Пора ехать в Сараево | страница 30
— О Балканы, Балканы! Так вы утверждаете, что мадам Ева была в 1877 году прелестной молодой женщиной? Лет двадцати–двадцати пяти?
— О, мсье Пригожий, была, была прелестной!
— Как же она должна выглядеть теперь, в году 1914‑м? Он замолк. Началась мучительная возня морщин на лбу. Старик был смущен, а я не желал быть великодушным.
— Мне довелось побеседовать с нею час примерно назад и видеть ее, стало быть, своими собственными глазами. Она не юна уже. Вместе с тем я убежден, что если она и участвовала в той войне, то на стороне мокрых пеленок.
Саловон смотрел мимо меня. Надо признать, весьма тупо.

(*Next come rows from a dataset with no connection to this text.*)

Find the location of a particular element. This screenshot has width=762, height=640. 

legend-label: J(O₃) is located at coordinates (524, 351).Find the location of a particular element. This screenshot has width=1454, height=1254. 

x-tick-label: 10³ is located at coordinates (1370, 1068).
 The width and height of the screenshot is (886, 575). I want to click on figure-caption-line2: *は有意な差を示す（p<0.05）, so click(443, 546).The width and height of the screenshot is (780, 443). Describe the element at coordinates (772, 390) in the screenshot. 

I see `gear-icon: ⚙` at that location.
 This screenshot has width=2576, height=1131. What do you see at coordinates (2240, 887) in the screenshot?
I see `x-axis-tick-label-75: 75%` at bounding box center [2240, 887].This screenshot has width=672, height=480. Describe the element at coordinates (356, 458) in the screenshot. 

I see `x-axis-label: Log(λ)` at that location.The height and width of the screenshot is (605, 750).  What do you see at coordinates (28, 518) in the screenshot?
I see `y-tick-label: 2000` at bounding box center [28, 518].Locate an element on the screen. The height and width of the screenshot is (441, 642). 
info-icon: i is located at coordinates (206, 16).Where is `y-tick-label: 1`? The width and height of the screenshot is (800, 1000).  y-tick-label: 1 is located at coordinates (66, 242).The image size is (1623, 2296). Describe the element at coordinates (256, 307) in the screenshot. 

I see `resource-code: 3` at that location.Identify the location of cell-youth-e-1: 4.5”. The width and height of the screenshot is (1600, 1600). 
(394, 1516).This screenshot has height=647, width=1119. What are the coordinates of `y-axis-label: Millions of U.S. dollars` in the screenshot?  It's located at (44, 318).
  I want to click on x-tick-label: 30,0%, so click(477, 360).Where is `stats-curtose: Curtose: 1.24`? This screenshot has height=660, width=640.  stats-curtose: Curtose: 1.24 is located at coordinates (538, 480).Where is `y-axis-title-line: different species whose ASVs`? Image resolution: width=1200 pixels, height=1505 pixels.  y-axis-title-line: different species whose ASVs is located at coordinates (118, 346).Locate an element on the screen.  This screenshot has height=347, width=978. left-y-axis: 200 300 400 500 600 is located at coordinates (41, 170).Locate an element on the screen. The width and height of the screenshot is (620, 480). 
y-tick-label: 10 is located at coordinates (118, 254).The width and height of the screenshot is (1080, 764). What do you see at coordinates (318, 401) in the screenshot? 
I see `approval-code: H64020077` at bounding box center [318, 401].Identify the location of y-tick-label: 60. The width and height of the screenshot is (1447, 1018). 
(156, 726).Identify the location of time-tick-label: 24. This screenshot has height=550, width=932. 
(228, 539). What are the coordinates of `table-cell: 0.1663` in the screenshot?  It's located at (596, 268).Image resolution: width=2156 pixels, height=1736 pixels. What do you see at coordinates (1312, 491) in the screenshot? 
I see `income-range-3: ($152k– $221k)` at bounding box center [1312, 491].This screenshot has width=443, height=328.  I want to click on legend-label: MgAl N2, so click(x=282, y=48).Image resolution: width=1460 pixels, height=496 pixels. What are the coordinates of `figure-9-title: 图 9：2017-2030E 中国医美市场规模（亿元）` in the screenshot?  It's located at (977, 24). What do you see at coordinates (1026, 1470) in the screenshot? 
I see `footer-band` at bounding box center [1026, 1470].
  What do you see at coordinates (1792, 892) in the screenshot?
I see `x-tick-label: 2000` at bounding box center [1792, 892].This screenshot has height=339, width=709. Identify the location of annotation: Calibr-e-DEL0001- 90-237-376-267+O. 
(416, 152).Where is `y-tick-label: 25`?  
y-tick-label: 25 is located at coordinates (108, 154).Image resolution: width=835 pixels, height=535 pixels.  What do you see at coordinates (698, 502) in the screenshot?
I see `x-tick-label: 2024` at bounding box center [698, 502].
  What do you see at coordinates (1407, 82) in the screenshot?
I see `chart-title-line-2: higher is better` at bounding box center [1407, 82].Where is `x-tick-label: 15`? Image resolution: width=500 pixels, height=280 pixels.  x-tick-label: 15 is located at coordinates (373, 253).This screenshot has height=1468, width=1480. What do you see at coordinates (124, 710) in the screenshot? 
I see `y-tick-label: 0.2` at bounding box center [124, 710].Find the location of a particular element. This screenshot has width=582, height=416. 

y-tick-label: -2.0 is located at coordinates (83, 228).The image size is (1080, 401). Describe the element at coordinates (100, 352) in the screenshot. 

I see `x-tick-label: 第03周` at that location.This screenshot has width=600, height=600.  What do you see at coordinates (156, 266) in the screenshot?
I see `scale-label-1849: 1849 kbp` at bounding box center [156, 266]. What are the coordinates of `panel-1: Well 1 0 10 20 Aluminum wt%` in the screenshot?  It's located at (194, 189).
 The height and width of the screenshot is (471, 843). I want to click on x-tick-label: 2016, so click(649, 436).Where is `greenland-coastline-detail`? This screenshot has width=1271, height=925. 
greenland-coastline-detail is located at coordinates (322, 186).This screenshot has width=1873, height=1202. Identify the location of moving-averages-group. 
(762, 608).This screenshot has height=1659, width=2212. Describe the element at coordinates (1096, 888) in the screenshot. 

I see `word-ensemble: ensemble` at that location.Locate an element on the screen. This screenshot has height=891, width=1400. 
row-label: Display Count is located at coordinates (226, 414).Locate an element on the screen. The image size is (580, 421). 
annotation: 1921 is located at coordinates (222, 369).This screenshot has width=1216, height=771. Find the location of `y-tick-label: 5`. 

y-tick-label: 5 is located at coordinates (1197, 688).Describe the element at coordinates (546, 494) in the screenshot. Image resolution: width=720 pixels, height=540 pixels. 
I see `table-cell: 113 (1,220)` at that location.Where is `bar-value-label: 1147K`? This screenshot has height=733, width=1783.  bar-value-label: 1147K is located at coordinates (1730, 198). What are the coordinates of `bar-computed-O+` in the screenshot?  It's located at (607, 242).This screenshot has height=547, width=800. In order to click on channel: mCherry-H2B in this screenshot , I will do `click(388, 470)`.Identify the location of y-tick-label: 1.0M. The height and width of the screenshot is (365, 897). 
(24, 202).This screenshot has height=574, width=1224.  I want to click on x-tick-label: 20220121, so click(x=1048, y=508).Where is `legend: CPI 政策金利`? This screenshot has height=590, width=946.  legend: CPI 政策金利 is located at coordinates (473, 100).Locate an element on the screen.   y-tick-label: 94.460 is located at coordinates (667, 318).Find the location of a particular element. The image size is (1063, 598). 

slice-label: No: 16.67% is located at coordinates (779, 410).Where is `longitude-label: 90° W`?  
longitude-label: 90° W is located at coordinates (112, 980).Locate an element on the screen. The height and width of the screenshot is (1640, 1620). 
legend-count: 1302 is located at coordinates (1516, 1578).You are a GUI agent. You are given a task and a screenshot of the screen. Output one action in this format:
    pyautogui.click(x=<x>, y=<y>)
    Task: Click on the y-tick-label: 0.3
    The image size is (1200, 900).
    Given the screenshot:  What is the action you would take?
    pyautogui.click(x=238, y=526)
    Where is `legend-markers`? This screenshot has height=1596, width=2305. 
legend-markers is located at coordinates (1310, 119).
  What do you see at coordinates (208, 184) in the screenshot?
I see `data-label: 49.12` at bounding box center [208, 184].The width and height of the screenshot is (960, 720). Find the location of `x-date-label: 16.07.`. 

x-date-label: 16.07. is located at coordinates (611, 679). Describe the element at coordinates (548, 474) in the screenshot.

— Как хотите, дорогой мой, передо мною встает выбор: или верить вашим сбивчивым словам, или своим голубым глазам.
— Знаете, мсье Пригожий, вы не могли видеть мадам Еву. У меня есть сведения, что она еще не приехала. Ее ждут к вечеру, к самому приему.
— Ас кем же я тогда разговаривал? От кого получил приглашение? — спросил я и, естественно, расхохотался.
И снова стук в дверь. Нетерпеливый, даже наглый. Это не слуга. Я вымолвил «войдите» уже ему в лицо. Высокому, плечистому, отчаянно усатому офицеру. Погоны, правда, отсутствовали, но китель не давал обмануться. Отставники часто шьют себе такие. Выправка соответствовала амуниции. Что немного портило его внешность, так это рваная и приблизительно сросшаяся ноздря. Рвать ноздри? Кажется, такого наказания давно нет нигде в Европе.
— Алекс Вольф, — представился он чуть–чуть угрожающе. Сзади на сапогах у него богато звякнуло. Шпоры по своей лихости годились в родственники усам.
— Пригожий.
— Являюсь вашим соотечественником, мсье. Ввиду этого обстоятельства позволил себе вот так, по–простому, с визитом.
— Вольф? — зевнул я — Соотечественник? Говорят, правда, что встречаются немцы, носящие фамилию, например, Иванов… Впрочем, есть у меня один знакомый немец по фамилии Вернер… — Я понял, что не знаю, к какой мысли хочу вывести эту речь, но гость, кажется, достаточно понял ее для того, чтобы оскорбиться. И за
Вольфа, и за немцев. Он агрессивно подкрутил усы и расставил шпоры пошире.
— Вы, я вижу, позволяете себе насмехаться над вещами…
— Ни в коем случае. Ни, ни, ни! Я не желал вас обидеть. Весьма, весьма рад встретить здесь соотечественника.
Офицерский взор стал тусклее. Вольф сложил руки на груди и поднял бровь. И без того выразительную.
— Уверяю, — я улыбнулся, — очень, очень рад вас видеть.
Что–то подсказывало мне, что с этим господином лучше не ссориться. Тон мой был настолько примирителен, что даже заядлый бретер счел бы его достаточной сатисфакцией.